CONSIGNA 1:
Contesta con datos del texto sobre el boxeo cubano:
(a) ¿Qué edad señalan las autoridades como ideal para alcanzar un buen nivel en la competición amateur?
(b) ¿Qué porcentaje de los premios económicos obtenidos en competiciones internacionales recibirán los atletas?
(c) ¿Cuántas veces fue campeón olímpico Teófilo Stevenson?
CONSIGNA 2:
Retoma el texto sobre el boxeo cubano y prosíguelo a partir de su última oración.

SECCIÓN DEL DOCUMENTO:
+++
Las autoridades del boxeo cubano sitúan entre los cuatro y cinco años la edad apropiada para aprender los fundamentos básicos de este deporte y en los veinte la edad ideal para alcanzar un buen nivel en la competición amateur. Los que superan esa etapa formativa pasarán a su destino último y soñado: La Finca de los Boxeadores en la localidad de Wajai. Y de ahí, a la gloria o al abismo del fracaso. Pero ya corren otros vientos en Cuba y, casi a la vez que Obama y Raúl Castro chocaban sus manos para el inicio de una nueva era social y económica en la isla, el Consejo de Ministros cubano había aprobado un nuevo estatus para los deportistas que ponía fin a más de 50 años en los que el deporte profesional estuvo vetado. Entre otras ventajas para los deportistas y exdeportistas, a partir de este momento, los atletas recibirán el 80 por ciento de los premios económicos que obtengan en las competiciones internacionales. Esto no lo pudo disfrutar el gran héroe nacional de Cuba Teófilo Stevenson, tres veces campeón olímpico y tres veces campeón del mundo amateur. El genial peso pesado que se negó a boxear contra Ali y Joe Frazier, entre otros, a cambio de una millonaria bolsa de dólares, por elegir ser fiel al régimen de Fidel Castro.
+++
(Registros extraídos)
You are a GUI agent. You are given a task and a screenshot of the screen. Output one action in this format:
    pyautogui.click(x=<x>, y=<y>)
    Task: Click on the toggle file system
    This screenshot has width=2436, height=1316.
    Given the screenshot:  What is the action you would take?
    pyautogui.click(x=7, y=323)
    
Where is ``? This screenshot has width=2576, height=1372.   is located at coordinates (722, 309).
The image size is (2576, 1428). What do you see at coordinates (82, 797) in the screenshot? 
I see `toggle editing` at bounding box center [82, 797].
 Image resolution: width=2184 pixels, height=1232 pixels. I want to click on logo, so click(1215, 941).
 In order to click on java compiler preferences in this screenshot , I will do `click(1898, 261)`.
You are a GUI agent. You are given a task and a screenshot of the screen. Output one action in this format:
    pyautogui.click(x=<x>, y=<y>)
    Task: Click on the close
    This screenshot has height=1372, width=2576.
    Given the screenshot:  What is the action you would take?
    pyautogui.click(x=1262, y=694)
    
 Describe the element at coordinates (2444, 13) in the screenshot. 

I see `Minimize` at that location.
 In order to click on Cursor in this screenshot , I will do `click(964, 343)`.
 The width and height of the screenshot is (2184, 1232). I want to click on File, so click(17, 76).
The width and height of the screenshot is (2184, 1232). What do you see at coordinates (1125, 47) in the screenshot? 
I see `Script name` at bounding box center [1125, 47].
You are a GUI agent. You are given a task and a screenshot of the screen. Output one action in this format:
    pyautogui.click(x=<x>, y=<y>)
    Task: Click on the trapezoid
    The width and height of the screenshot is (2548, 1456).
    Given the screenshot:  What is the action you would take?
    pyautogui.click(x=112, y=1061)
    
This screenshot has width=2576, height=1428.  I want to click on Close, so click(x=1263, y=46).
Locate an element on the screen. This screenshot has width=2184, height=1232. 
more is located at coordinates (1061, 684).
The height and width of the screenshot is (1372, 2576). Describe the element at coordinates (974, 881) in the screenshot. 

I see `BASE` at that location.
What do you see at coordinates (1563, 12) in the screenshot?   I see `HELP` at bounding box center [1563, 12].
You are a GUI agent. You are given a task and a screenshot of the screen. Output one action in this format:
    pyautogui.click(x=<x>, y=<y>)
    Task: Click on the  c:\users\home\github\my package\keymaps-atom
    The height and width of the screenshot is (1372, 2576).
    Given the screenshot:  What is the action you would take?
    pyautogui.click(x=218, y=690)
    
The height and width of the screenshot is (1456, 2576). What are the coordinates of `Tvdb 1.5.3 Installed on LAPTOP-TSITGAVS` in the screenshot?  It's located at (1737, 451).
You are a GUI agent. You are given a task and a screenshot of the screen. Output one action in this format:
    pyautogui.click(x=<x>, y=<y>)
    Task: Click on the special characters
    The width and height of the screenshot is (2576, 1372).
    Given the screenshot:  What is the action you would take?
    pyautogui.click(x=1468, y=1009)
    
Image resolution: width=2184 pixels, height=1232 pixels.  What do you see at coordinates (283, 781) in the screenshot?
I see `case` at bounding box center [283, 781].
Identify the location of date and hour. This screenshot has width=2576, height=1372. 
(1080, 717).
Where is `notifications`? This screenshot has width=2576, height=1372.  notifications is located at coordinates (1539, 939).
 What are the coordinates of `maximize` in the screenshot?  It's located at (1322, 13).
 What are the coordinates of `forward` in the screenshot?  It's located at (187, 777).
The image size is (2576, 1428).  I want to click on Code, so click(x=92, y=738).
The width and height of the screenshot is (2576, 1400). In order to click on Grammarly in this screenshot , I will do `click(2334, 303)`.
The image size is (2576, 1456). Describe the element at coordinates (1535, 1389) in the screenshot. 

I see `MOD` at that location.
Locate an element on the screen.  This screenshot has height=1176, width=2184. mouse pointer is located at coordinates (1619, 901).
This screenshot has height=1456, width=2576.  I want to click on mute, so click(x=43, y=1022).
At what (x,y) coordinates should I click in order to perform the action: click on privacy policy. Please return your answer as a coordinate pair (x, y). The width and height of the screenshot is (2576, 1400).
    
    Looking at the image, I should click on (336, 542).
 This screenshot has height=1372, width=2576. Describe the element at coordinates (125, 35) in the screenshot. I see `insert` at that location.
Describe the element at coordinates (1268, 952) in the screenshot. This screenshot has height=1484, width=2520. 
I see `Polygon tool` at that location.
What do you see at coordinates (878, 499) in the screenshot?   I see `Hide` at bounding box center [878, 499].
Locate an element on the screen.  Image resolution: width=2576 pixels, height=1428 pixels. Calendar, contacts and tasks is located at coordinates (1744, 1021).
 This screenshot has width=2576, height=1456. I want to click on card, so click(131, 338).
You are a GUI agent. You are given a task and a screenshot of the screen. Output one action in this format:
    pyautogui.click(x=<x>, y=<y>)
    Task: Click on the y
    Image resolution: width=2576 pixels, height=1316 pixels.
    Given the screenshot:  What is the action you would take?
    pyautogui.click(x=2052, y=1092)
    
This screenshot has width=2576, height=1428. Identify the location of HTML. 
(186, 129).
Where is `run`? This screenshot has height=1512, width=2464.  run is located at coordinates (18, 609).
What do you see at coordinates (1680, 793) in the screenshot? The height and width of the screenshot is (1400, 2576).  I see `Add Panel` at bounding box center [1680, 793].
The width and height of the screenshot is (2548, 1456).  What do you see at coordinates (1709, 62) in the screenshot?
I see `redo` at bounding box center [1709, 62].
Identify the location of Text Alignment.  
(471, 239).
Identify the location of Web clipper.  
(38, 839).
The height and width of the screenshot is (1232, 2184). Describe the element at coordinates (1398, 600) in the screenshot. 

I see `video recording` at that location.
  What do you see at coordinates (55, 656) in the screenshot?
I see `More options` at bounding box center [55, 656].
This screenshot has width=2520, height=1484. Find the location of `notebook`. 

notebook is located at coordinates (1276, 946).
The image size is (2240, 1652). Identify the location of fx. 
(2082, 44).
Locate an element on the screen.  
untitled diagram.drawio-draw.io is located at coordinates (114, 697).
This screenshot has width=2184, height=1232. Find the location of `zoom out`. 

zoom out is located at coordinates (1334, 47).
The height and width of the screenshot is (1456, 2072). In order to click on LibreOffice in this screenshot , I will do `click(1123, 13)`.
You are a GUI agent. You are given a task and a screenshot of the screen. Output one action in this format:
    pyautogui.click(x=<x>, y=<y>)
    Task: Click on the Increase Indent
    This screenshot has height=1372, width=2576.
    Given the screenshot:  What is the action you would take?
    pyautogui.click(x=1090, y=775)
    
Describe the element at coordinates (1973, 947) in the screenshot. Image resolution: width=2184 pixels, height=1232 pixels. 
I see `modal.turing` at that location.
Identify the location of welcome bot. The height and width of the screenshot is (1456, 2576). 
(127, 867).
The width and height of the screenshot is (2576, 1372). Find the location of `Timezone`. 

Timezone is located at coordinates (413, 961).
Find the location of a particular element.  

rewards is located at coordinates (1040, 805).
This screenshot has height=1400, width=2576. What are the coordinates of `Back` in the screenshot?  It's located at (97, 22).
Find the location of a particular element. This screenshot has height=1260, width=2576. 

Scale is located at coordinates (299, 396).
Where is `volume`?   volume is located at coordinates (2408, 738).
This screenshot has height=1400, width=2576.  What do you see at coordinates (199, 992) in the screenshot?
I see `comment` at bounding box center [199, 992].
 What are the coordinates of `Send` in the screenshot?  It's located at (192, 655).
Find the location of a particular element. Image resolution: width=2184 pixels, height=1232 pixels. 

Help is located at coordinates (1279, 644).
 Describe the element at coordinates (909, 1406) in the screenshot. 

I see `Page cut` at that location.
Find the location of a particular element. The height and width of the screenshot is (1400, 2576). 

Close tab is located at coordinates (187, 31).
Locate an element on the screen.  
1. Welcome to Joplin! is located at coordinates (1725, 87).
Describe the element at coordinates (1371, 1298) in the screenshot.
+++
TU RESPUESTA 1:
(a) Los veinte años.
(b) El 80 por ciento.
(c) Tres veces.

TU RESPUESTA 2:
Yoel, Santino y todos los chavales que pululan cada tarde por los gimnasios de boxeo de los barrios de La Habana suspiran por una gloria similar. Raudel es otro de esos chicos. Ha llegado al gimnasio a duras penas sobre su bicicleta demacrada. Su entrenador está ultimando detalles en la puerta con algunos turistas que se acercan a husmear. Con una mirada, los guantes y Raudel se funden en un solo movimiento. La guardia alta, la mirada fija en un punto del horizonte: ése con el que sueña en cada golpe que lanza como por costumbre, apenas sin pensar. Terminado el entrenamiento vuelve a buscarse la vida. Su vieja bici y una cesta detrás para recoger cada dia lo que “pille” por las calles y tener una oportunidad en casa más allá de la cartilla del gobierno. Apenas tendrá los 14, pero sus ojos cansados apuntan muchos más años.
Yoel y Santino han cumplido un entrenamiento poderoso, pero aún queda un asalto más. Los dos están cansados y se refugian, resoplando, entre las cuerdas deshilachadas del ring. Sus guantes son más grandes que ellos y cuelgan como cuerpos muertos de sus manos. Ha sido una jornada dura, colegio y boxeo. Camina muy largo hasta el colegio y después hasta su casa —le dice Yoel a Ricardo entre tímidas sonrisas. Sobre la lona los chicos se transforman, pelean, se colocan y disparan sus puños con furia y descaro, valor seco. Bajan la guardia y su entrenador les corrige con tono grave. Miradas desafiantes y siempre hacia adelante. Este combate de ángeles negros no tendrá final.